Am I paranoid enough?
No, I'm not paranoid enough yet. It's not sufficient only to say that the HTML is encoded as UTF-8 (see below).
David-Sarah Hopwood wrote: [...]
The HTML or XHTML document starts with a correct <!DOCTYPE or <?xml declaration respectively,
I meant, the document starts with <!DOCTYPE HTML> in the case
of HTML, or <?xml version="1.0"?><!DOCTYPE HTML> in the case of
XHTML.
(This will also put the parser into sane^H^H^H^Hstandards mode.)
and is encoded as well-formed UTF-8.
The document must also start with a UTF-8 BOM, and must not contain a META directive that changes the charset, and in the case of HTML, must either be retrieved from a local file or over HTTP with the header "Content-Type: text/html; charset=UTF-8". This is because the method of determining the encoding is chosen based on the phase of the moon.
Any other problems?
What are you trying to do? Exclude all scripts that use the && operator?
Waldemar
Waldemar Horwat wrote:
What are you trying to do? Exclude all scripts that use the && operator?

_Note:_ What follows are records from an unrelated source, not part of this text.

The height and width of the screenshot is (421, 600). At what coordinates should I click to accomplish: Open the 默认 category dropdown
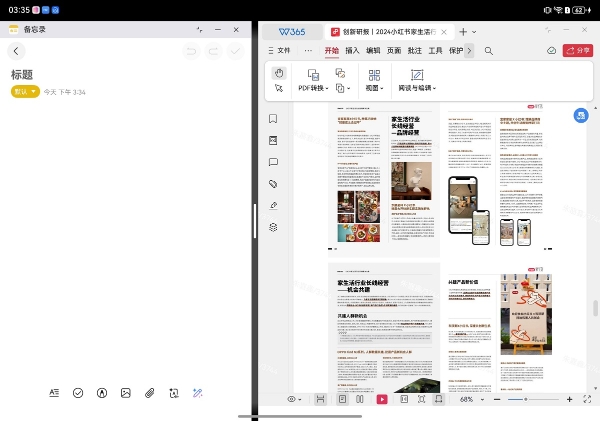coord(26,92)
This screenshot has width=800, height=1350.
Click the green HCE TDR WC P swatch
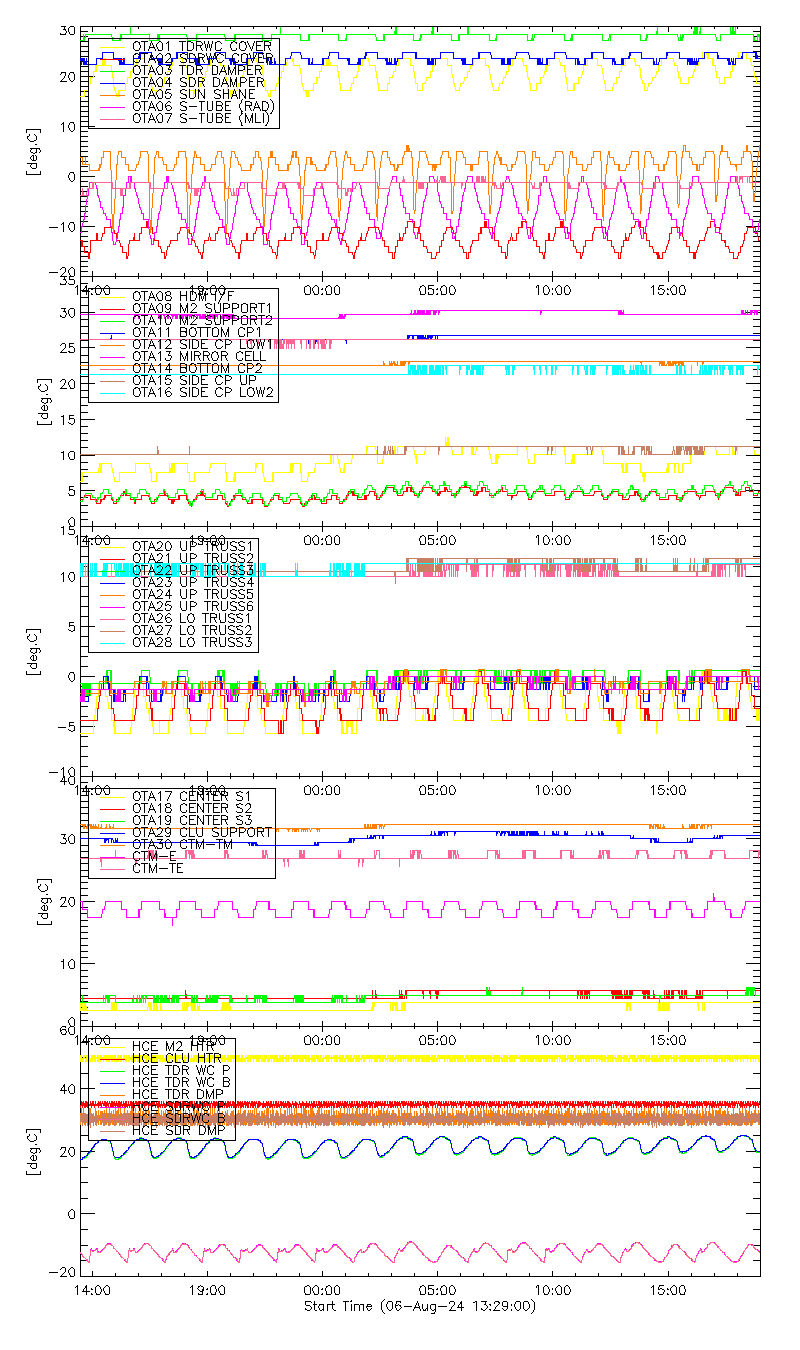[111, 1070]

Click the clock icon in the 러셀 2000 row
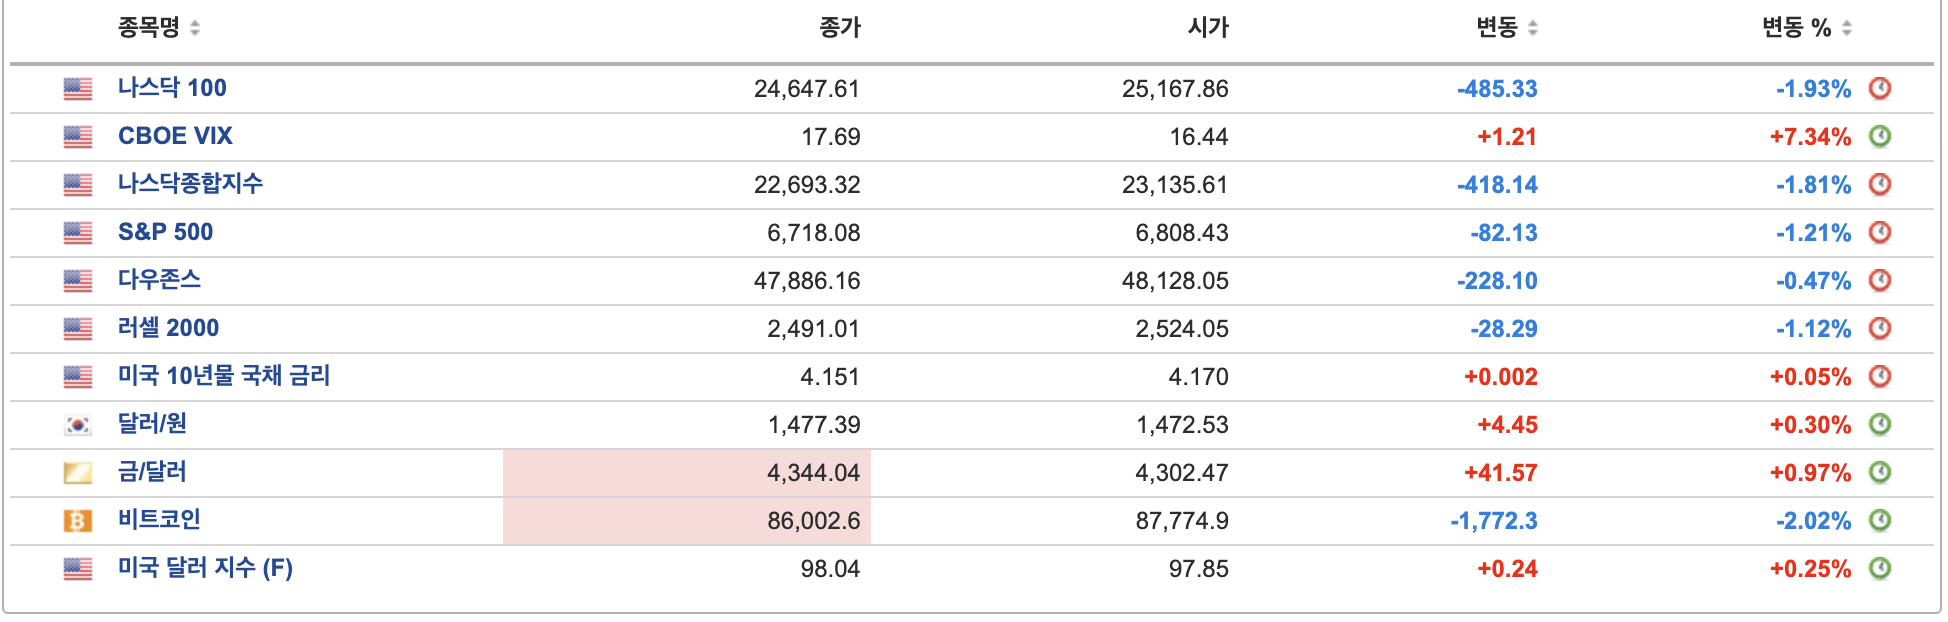coord(1880,328)
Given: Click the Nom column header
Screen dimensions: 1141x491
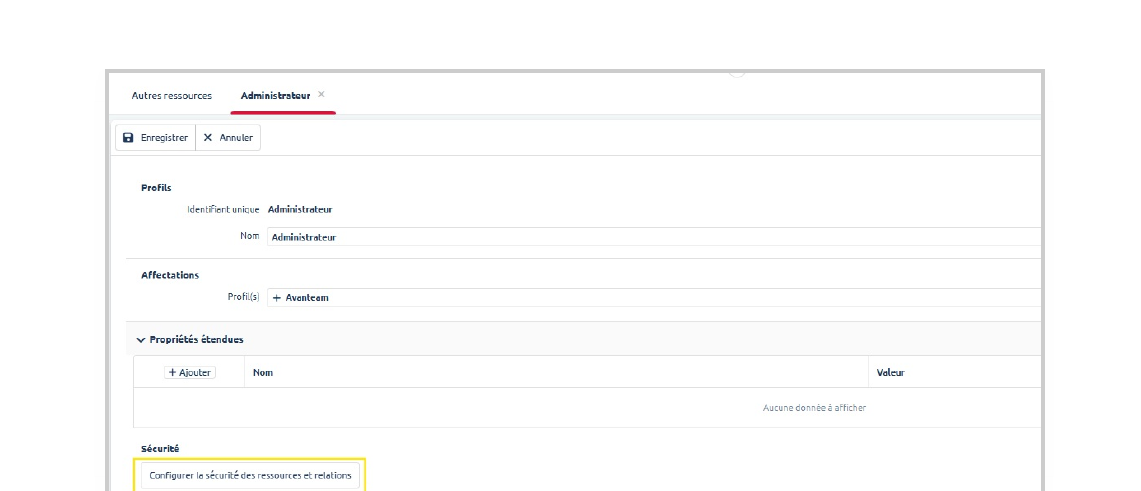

Oops, I failed to describe the intended restrictions correctly. Any sequence of consecutive '&' would be allowed if followed by AmpFollower. But at least this tells me you were paying attention ;-)
Suppose that S is a Unicode string in which each character matches ValidChar below, not containing the subsequences "<!", "</" or "]]>", and
not containing ("&" followed by a character not matching AmpFollower). S encodes a syntactically correct ES3 or ES3.1 source text chosen by an attacker.
ValidChar :: one of '\u0009' '\u000A' '\u000D' // TAB, LF, CR [\u0020-\u007E] [\u00A0-\u00AC] [\u00AE-\u05FF] [\u0604-\u06DC] [\u06DE-\u070E] [\u0710-\u17B3] [\u17B6-\u200A] [\u2010-\u2027] [\u202F-\u205F] [\u2070-\uD7FF] [\uE000-\uFDCF] [\uFDF0-\uFEFE] [\uFF00-\uFFEF]
AmpFollower :: one of '=' '(' '+' '-' '!' '~' '"' '/' [0-9] '\u0027' '\u005C' '\u0020' '\u0009' '\u000A' \u000D' // single quote, backslash, space, TAB, LF, CR
(ValidChar excludes format control characters, and some other characters known to be mishandled by browsers. AmpFollower is intended to exclude characters that can start an entity reference.)
S is inserted between "<script>" and "</script>" in a place where a <script> tag is allowed in an otherwise valid HTML document, or
between "<script><![CDATA[" and "]]></script>" in a place where a <script> tag is allowed in an otherwise valid XHTML document.
The HTML or XHTML document starts with a correct <!DOCTYPE or <?xml declaration respectively, and is encoded as well-formed UTF-8.
Are these restrictions sufficient to ensure that the embedded script is interpreted as it would have been if referenced from an external file, foiling any attempts of browsers to collude with the attacker in misparsing it?
Are some of the restrictions unnecessary?